ベアリングは製品をスムーズに作動させるために必要不可欠な部品です。多くの機械産業で使われていることから、ベアリングは「機械産業のコメ」とも呼ばれています。ここではベアリングが使われている代表的な製品を紹介します。

自動車

エンジンやコンプレッサー、油圧装置といった駆動装置はもちろん、ウインカーやカーエアコンなどの電装品、さらにはドアや内装品まで、さまざまなパーツの駆動用モーターにベアリングが採用されています。自動車1台に使用されるベアリングは100~150個にものぼります。

航空機

エンジンやフライトコントロール関連の部品など、航空機には数多くのベアリングが使われています。
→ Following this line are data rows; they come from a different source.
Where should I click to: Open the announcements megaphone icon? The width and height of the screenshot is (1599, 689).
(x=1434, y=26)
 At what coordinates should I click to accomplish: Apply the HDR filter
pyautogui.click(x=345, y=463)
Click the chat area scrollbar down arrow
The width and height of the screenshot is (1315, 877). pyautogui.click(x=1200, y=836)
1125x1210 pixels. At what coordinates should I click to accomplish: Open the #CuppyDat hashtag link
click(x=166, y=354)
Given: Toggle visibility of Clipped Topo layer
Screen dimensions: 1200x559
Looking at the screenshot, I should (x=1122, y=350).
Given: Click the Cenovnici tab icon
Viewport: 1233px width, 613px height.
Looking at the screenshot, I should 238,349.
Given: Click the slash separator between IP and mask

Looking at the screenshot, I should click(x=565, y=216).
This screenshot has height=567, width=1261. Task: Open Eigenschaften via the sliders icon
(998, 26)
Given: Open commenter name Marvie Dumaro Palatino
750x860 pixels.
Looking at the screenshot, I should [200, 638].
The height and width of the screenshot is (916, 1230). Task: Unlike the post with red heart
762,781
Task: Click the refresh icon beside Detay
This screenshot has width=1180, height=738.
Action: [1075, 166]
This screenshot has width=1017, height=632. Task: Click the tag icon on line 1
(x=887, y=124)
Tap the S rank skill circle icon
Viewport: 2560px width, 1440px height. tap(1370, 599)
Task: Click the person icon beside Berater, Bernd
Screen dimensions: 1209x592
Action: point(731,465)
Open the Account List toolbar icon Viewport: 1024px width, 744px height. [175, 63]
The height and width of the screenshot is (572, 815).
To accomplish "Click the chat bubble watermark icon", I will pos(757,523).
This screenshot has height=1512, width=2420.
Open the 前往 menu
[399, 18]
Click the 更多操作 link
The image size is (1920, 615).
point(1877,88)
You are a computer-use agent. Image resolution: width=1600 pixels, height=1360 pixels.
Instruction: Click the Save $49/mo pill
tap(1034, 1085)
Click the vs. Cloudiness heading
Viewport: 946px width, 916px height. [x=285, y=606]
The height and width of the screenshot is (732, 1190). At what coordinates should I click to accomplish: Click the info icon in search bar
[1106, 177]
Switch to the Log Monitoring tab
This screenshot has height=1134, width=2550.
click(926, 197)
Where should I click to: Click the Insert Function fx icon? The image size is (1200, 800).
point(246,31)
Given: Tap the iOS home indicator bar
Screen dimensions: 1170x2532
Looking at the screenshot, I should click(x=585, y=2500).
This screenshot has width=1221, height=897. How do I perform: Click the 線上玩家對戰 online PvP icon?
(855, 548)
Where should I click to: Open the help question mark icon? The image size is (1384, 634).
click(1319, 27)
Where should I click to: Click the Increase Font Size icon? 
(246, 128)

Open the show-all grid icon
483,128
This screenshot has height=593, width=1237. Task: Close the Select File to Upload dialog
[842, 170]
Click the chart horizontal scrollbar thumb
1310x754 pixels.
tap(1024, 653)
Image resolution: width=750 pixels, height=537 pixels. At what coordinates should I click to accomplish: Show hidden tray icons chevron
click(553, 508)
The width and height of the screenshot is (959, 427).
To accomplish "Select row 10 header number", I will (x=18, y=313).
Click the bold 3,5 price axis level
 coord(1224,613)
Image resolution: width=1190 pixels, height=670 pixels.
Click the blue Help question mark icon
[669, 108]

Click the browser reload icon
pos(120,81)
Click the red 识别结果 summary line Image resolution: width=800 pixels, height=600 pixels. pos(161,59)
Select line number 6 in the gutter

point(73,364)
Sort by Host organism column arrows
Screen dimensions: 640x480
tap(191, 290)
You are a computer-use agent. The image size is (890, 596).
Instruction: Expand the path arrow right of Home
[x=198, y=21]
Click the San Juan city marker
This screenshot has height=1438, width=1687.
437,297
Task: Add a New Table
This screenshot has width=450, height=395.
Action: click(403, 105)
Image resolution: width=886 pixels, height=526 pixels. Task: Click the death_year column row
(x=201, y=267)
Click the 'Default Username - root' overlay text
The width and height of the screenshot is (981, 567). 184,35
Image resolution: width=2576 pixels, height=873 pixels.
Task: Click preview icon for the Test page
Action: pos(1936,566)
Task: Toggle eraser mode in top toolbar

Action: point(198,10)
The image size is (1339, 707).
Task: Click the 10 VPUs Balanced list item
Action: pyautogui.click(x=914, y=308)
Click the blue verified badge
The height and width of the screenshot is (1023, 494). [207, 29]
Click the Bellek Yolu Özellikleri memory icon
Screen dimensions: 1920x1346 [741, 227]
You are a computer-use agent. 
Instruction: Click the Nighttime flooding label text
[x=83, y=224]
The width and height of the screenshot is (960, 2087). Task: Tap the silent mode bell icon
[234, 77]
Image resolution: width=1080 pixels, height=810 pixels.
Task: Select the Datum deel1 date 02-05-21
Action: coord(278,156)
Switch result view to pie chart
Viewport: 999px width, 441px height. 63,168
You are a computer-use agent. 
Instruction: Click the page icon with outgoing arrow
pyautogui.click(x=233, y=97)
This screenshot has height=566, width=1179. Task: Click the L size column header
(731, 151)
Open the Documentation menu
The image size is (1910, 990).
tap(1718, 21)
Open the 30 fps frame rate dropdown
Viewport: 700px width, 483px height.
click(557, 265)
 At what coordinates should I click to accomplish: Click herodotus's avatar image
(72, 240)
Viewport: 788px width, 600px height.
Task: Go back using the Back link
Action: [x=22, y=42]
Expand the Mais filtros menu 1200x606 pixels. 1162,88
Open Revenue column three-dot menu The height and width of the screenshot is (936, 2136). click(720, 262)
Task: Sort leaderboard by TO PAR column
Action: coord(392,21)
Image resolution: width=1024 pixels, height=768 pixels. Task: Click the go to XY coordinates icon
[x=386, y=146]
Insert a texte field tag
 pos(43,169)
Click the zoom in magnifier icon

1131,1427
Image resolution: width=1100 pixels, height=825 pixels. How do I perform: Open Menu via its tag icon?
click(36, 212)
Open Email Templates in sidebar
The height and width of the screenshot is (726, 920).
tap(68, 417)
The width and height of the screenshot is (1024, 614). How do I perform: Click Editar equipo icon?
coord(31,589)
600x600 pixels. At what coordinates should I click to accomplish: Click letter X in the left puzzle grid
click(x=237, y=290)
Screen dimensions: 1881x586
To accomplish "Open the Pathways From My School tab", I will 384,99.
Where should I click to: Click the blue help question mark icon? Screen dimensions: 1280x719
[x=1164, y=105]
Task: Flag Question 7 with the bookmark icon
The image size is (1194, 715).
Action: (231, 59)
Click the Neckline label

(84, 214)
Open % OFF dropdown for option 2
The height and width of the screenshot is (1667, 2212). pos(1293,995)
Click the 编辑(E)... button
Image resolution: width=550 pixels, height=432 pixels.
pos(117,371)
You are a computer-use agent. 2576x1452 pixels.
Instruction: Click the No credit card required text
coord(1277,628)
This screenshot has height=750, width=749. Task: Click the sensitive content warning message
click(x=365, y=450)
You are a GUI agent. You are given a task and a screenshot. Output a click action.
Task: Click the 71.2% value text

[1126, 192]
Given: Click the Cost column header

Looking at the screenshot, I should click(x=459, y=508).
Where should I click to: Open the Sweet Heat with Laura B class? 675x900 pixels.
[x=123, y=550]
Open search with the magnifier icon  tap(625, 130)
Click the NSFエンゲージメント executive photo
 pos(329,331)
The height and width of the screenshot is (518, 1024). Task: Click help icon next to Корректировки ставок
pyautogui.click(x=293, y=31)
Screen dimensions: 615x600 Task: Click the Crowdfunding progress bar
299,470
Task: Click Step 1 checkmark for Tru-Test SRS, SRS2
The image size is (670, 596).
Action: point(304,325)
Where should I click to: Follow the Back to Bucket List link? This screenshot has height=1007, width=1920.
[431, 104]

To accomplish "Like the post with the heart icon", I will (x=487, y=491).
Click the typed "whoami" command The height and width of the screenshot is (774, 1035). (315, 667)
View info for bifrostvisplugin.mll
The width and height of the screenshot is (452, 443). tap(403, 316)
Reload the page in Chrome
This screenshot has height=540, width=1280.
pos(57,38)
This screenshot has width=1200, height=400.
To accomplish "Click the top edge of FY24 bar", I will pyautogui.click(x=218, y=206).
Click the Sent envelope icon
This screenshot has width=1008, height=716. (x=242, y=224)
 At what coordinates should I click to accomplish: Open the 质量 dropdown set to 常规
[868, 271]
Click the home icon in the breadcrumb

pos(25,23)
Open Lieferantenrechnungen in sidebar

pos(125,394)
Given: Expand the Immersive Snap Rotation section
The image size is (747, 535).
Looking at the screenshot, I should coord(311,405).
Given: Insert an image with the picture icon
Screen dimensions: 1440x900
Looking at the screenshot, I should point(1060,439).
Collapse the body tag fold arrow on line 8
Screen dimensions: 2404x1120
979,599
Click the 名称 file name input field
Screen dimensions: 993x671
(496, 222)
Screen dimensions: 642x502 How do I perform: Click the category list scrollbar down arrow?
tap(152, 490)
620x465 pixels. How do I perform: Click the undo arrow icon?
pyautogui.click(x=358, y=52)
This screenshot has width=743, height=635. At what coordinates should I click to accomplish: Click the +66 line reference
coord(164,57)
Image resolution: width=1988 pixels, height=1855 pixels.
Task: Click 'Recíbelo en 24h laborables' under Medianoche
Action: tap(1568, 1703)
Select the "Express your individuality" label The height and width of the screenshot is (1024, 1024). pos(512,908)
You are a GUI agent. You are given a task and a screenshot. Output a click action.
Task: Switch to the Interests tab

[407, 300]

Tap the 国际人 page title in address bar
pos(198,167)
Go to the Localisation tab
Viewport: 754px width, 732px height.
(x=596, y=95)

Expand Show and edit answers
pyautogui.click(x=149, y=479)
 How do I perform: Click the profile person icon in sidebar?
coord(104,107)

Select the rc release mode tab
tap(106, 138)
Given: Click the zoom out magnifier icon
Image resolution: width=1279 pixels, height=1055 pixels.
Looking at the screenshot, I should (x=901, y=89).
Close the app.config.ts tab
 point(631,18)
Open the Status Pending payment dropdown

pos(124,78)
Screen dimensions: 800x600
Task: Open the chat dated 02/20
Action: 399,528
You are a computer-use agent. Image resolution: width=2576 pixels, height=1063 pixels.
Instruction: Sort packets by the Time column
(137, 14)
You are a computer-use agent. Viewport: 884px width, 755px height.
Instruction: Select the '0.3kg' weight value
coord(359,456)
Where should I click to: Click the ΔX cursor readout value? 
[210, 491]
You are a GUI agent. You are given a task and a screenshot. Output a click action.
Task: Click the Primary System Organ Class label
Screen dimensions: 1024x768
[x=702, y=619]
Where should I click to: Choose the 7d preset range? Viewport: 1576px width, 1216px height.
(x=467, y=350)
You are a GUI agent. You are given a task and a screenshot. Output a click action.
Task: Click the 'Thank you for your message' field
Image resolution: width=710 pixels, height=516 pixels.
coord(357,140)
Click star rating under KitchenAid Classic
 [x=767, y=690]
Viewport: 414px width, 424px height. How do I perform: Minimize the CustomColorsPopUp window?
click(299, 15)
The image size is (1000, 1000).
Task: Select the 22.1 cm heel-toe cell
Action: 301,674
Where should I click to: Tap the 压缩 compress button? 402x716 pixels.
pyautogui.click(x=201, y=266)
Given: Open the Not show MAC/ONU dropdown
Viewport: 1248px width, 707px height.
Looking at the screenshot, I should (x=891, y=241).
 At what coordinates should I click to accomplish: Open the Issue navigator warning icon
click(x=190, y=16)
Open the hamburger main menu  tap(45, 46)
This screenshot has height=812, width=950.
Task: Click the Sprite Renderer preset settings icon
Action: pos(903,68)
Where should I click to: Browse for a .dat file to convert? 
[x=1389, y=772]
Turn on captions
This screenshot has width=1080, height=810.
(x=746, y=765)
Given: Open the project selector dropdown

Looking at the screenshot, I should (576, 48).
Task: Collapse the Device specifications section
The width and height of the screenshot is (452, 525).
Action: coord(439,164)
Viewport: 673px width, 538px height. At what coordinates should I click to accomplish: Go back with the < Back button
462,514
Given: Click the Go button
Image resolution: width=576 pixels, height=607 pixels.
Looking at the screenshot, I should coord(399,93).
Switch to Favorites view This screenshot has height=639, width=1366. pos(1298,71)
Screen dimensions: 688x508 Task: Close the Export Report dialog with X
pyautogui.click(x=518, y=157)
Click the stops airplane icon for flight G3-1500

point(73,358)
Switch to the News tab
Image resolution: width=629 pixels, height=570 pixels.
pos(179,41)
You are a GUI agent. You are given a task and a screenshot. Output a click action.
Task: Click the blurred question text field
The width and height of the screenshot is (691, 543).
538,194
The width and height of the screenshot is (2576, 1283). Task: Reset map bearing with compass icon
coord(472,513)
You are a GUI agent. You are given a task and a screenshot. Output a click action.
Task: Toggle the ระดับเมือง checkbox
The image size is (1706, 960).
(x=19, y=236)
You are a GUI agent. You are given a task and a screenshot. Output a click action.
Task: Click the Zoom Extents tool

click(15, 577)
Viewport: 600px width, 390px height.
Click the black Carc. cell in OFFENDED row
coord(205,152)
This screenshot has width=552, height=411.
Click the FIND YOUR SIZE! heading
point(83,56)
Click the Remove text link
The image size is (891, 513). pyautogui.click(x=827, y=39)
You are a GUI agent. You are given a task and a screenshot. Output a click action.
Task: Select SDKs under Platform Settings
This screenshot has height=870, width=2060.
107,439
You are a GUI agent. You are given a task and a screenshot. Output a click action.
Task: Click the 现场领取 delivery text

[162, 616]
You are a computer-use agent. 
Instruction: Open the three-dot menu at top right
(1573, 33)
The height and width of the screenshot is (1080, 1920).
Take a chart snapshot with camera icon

航空機に使用する場合、温度変化や気圧などの厳しい環境変化に対応できる高度な耐久性や安全性が要求され、納品する航空宇宙メーカーの厳しい認定取得が必要となります。

家電製品や家庭用品

冷蔵庫、掃除機、エアコン、洗濯機、扇風機、換気扇など、モーターで動く製品にベアリングは欠かせません。ブラシレス(BLDC)モーターや、パソコン・OA機器などの内部を冷却するファンモーターなど、さまざまなモーターの心臓部にもベアリングが使われています。また、扉や蓋を開閉させるためのヒンジ(蝶番)がついている窓枠や引き出し、釣り用のリールなど電気を使わない製品にもベアリングが使われています。

玩具やスポーツ

一時期流行した「ハンドスピナー」にもベアリングが使われています。中心軸にボールベアリングを組み込むことで、ハンドスピナーの長くスムーズな回転が実現しています。その他、競技用ヨーヨーや四輪駆動のプラスチックモデルにもベアリングが使われており、回転やスピードを競う上でも高性能なベアリングは欠かせません。また、新たなスポーツとして注目を集めるスケートボードにもベアリングが使われており、特にトップアスリートたちが使うスケートボードでは、スピードが落ちにくく高難度の技に挑戦できるようベアリングも工夫されています。このように、身近な玩具やスポーツ器具にも高精度なベアリングが活用されています。

社会を支えるさまざまな機器

自動車、航空機の他にも、電車や船といった交通機関、近年ではドローンにも使われるなど、ベアリングは社会において重要な役割を担っています。また、身近なところではMRIやレントゲンなどの医療機器、エレベーター、エスカレーターなどの設備にもベアリングが活かされています。